Énoncé de l'exercice: D'après le texte fourni, à quel moment le colloque sur les trois propositions doit-il être organisé ?

Ces trois propositions nous paraissent acceptables par les élus de tous bords, elles sont "apartisanes" et ne favorisent aucun camp particulier. Elles feront l'objet d'un colloque que nous organiserons au titre de convergences radicales, au deuxième trimestre puis d'un dépôt de propositions de lois sur ces trois thèmes et que nous espérons cosignées par le plus grand nombre possible de parlementaires de tous les partis.
Elles sont donc susceptibles de recueillir la plus large majorité pour que puisse être envoyé un message d'apaisement et de concorde sur un sujet qui nous est commun : la République. Il faut en tous cas sortir la Nation de la logique qui prévaut : l'utilisation éhontée de "la France a peur" que son auteur regrettait à peine l'avait il prononcé.

Données:

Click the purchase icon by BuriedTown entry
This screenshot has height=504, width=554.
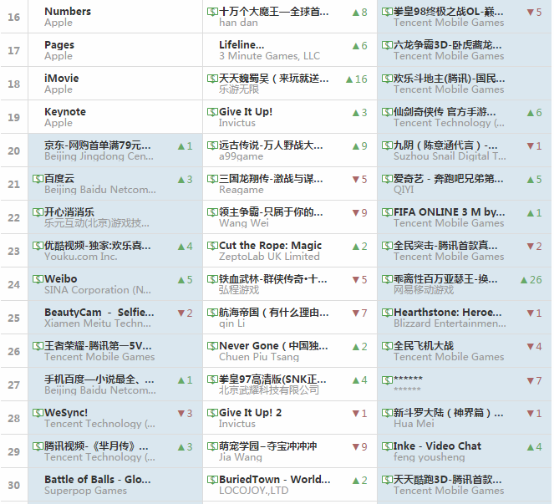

Solution rédigée: Au deuxième trimestre.